As Leavell presented the dog to the vehicle, Mejia admitted to having some "personal use" narcotics in the vehicle's sunglass compartment. Id. at PID 1059. Duane then began searching the vehicle's interior and found three bags of suspected cocaine: one postage-stamp-sized bag in the sunglass compartment, a similarly sized bag in the center console, and another, larger bag in the center console that Duane estimated at roughly one-half ounce. Once this suspected contraband was recovered, Duane placed both Salas and Mejia under arrest, and they were transported away from the scene shortly thereafter.

Because the dog signaled the possible presence of narcotics at the driver-side door and underneath the trailer, officers continued searching both the vehicle and trailer. After Duane and other officers secured a search warrant, they moved the vehicle to a more secure location to complete the search. Officers then discovered roughly 6.5 kilograms of cocaine hidden in the trailer's axle. Duane estimated that the entire stop, up to the completion of the dog sniff, lasted roughly twenty minutes.
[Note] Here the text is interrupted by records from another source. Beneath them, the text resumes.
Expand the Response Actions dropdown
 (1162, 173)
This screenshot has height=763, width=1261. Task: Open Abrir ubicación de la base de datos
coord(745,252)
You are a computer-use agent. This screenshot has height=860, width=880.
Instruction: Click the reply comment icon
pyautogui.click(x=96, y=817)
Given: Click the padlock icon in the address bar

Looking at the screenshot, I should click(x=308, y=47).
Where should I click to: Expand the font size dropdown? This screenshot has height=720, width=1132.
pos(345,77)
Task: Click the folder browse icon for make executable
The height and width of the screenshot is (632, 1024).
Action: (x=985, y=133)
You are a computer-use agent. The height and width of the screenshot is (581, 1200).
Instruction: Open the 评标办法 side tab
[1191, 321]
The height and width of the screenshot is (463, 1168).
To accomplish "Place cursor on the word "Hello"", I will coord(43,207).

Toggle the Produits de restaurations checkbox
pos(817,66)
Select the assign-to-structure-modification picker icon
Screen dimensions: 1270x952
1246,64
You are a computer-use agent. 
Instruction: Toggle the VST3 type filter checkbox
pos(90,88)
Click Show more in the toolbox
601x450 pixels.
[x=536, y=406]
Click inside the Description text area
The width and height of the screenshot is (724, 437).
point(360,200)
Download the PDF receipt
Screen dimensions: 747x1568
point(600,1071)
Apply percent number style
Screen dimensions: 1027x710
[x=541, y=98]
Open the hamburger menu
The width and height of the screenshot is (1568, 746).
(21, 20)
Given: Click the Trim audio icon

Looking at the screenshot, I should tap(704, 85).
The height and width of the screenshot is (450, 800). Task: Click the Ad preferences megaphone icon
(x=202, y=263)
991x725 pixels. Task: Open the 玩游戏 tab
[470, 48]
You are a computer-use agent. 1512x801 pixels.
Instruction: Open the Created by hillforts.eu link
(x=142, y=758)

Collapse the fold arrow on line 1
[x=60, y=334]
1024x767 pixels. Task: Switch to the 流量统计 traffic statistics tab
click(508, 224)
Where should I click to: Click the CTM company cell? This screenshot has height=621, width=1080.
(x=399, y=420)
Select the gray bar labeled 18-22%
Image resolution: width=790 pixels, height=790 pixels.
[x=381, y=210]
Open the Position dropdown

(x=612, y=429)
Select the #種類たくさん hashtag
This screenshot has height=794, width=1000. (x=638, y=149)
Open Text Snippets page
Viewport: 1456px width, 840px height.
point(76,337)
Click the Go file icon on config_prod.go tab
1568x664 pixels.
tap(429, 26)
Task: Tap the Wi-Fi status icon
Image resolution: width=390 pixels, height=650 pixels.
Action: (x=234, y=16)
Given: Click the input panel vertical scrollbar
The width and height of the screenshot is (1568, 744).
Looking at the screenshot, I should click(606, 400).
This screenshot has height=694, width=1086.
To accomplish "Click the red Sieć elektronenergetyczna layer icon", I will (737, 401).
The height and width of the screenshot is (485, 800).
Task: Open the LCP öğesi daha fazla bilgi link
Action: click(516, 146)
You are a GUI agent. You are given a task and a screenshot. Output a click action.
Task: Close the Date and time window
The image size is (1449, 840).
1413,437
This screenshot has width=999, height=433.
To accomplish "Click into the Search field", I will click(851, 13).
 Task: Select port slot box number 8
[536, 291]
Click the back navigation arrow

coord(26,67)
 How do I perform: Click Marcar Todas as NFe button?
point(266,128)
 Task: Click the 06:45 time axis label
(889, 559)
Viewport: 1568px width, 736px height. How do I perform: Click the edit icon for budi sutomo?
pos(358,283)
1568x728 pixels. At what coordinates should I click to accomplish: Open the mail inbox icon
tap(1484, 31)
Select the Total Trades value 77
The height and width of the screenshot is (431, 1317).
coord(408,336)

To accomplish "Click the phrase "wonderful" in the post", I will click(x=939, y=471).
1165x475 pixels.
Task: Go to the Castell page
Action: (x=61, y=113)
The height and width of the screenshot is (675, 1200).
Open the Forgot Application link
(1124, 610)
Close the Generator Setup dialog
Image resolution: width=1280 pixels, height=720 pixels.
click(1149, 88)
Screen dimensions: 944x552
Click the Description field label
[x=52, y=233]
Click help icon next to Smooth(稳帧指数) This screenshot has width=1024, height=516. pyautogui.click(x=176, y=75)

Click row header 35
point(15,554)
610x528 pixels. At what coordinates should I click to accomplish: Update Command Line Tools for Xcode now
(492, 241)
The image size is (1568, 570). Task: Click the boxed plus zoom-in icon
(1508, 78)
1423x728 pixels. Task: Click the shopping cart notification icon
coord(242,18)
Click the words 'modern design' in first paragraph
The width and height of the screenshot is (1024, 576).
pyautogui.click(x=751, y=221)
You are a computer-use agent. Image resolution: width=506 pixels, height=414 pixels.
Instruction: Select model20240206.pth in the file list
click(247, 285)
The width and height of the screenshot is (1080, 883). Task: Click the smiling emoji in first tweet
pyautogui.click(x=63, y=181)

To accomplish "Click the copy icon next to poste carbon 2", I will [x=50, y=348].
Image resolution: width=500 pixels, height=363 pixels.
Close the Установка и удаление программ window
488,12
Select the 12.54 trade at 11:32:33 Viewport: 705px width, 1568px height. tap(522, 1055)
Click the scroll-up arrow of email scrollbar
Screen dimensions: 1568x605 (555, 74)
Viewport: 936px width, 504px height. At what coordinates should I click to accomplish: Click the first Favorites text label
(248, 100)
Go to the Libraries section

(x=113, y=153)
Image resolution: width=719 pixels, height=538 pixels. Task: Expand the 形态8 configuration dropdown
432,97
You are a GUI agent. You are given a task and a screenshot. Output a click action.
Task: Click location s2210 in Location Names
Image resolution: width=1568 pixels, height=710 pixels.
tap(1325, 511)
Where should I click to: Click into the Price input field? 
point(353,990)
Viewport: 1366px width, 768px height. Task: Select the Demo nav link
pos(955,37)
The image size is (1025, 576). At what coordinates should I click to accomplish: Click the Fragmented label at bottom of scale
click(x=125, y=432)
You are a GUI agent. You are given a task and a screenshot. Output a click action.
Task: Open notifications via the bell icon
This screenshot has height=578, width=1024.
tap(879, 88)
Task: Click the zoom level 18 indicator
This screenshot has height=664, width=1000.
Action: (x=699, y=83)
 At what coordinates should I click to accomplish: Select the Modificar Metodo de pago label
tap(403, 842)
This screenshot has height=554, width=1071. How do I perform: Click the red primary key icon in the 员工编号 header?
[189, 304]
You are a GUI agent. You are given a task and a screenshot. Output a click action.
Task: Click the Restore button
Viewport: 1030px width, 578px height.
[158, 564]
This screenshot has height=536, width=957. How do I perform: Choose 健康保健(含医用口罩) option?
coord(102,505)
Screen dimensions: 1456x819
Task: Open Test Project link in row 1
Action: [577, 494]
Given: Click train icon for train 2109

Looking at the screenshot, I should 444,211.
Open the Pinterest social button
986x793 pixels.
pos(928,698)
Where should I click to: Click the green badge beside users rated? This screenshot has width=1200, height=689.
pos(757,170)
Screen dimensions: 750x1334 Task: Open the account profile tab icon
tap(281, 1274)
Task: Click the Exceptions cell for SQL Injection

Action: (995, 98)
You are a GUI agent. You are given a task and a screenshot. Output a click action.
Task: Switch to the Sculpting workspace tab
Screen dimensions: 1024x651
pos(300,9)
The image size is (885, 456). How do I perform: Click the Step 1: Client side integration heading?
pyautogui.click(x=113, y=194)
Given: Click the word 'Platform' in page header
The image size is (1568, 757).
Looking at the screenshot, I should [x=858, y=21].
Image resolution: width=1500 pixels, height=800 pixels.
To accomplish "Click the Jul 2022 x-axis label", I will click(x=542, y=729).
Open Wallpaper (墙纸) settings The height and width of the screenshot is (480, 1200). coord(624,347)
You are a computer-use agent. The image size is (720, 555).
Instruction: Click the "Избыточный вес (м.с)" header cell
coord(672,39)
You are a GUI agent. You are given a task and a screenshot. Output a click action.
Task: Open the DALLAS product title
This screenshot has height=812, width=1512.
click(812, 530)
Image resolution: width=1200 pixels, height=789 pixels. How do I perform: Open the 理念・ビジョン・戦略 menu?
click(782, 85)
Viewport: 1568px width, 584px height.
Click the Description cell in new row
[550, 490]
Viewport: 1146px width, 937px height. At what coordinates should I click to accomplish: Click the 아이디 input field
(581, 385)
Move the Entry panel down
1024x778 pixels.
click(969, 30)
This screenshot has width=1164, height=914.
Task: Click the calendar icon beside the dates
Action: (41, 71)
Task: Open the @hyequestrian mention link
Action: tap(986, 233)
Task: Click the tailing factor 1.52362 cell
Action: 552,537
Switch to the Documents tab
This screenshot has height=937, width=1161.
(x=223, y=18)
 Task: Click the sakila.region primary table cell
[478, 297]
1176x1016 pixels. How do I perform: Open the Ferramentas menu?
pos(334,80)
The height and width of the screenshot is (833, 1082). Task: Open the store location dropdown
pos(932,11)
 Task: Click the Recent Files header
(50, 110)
In comparison, Duane testified that his normal traffic stops usually take between fifteen and twenty minutes.

At trial, Mejia testified that his involvement in these events began several months before his arrest, when Salas inquired whether he wanted to make money on an out-of-town construction job. (They were in Arizona at the time.) Mejia then purchased a trailer-the same one in which drugs would later be discovered-using money from Salas. The two subsequently traveled together to a home in Memphis, Tennessee, where they stayed for about a week doing non-specialized drywall and framing work. The Jeep was sitting in the driveway when Salas and Mejia arrived at this Memphis home. Mejia registered the Jeep and trailer under his name using the Memphis home's address. Salas paid for both registrations. Salas also provided Mejia with money to open a bank account in Tennessee, which he needed to register the Jeep. Mejia drove the Jeep back to Arizona, but Mejia and Salas left the trailer in the Memphis home's garage.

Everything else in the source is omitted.